Sunrise from Mt. Sherman

Sunrise from Mt. Sherman, Mosquito Range, Colorado

I followed up my hard-earned success on Mt. Yale in January with a complete fiasco on Mt. Princeton in February. I knew that the forecast called for only a narrow weather window, but I hoped to time my ascent to squeeze through it. Unfortunately, the window closed while I was on the mountain. At 2:30 a.m. on the second day of my trip, I reached timberline and encountered 40 to 50 mph winds, a temperature of 8 degrees and a relentless ground blizzard. There is absolutely no margin for error in such conditions, particularly when you're by yourself. I retreated to my tent, napped for another couple of hours, broke camp, and descended to Buena Vista, where I drowned my sorrows in strong French Roast coffee accompanied by a huge cinnamon roll at legendary local bakery Bongo Billy's.

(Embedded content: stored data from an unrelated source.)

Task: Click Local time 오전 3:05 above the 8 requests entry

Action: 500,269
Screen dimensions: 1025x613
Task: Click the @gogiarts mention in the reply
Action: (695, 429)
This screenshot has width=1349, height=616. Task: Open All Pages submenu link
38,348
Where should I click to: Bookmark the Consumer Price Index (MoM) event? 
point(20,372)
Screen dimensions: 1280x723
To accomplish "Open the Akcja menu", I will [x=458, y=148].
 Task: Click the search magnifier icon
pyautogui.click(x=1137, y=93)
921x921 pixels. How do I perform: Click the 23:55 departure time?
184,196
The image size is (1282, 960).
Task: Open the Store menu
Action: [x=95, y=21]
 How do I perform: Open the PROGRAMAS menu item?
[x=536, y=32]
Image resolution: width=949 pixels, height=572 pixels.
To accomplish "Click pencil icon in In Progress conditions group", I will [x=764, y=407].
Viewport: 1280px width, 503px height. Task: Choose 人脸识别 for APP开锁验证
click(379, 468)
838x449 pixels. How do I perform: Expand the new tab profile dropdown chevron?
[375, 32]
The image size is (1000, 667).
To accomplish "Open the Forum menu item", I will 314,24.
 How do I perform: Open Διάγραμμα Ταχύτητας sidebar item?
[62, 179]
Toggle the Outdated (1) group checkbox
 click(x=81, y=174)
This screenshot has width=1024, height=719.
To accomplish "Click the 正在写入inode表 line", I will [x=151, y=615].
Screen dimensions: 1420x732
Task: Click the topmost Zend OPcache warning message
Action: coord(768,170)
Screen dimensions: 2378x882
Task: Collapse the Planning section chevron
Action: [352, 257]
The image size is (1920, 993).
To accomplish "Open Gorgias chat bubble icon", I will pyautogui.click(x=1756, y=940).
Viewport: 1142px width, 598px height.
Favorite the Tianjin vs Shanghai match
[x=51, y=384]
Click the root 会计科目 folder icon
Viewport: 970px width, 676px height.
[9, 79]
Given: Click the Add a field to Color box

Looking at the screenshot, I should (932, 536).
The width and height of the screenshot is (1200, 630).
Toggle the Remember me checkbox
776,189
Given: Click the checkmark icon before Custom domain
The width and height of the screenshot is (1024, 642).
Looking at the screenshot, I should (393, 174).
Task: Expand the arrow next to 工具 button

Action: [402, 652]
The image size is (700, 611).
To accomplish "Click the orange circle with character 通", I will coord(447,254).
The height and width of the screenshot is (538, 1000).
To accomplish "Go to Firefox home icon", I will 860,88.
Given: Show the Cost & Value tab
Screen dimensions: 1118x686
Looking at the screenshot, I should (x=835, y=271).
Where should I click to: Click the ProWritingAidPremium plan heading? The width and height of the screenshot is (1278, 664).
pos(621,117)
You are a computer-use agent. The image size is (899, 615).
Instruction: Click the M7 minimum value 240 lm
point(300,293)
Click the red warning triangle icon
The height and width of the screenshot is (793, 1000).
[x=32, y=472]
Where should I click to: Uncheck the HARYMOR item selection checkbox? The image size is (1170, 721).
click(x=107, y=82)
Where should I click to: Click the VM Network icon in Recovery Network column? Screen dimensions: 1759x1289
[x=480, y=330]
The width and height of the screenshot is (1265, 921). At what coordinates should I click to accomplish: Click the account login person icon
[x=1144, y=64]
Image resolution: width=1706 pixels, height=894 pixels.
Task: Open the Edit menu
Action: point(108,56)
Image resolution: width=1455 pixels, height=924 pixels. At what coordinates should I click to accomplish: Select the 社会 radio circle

After my Mt. Princeton debacle, I decided to try Mt. Sherman in April. Mt. Sherman is surely one of the easiest Fourteeners, and one of the few Fourteeners that is relatively safe in snow conditions. To make the logistics even simpler, the road is plowed to nearly 11,000 feet. I drove to the trailhead, camped in my truck, rose at the usual ridiculous hour and snowshoed and climbed to the summit of Mount Sherman on a windy, partly cloudy night. The summit of Mt. Sherman is so broad and flat that it was once the site of a crash landing by a single-engine aircraft. All aboard survived, with only minor injuries, and were rescued by helicopter. I photographed the rippled and wind-carved snow-fields on the summit at sunrise, then headed down, pausing every 15 minutes to shed another layer of clothing in the intense April sun. By the time I reached my truck, I was clad only in long johns and a sweater. Springtime on the high peaks had arrived.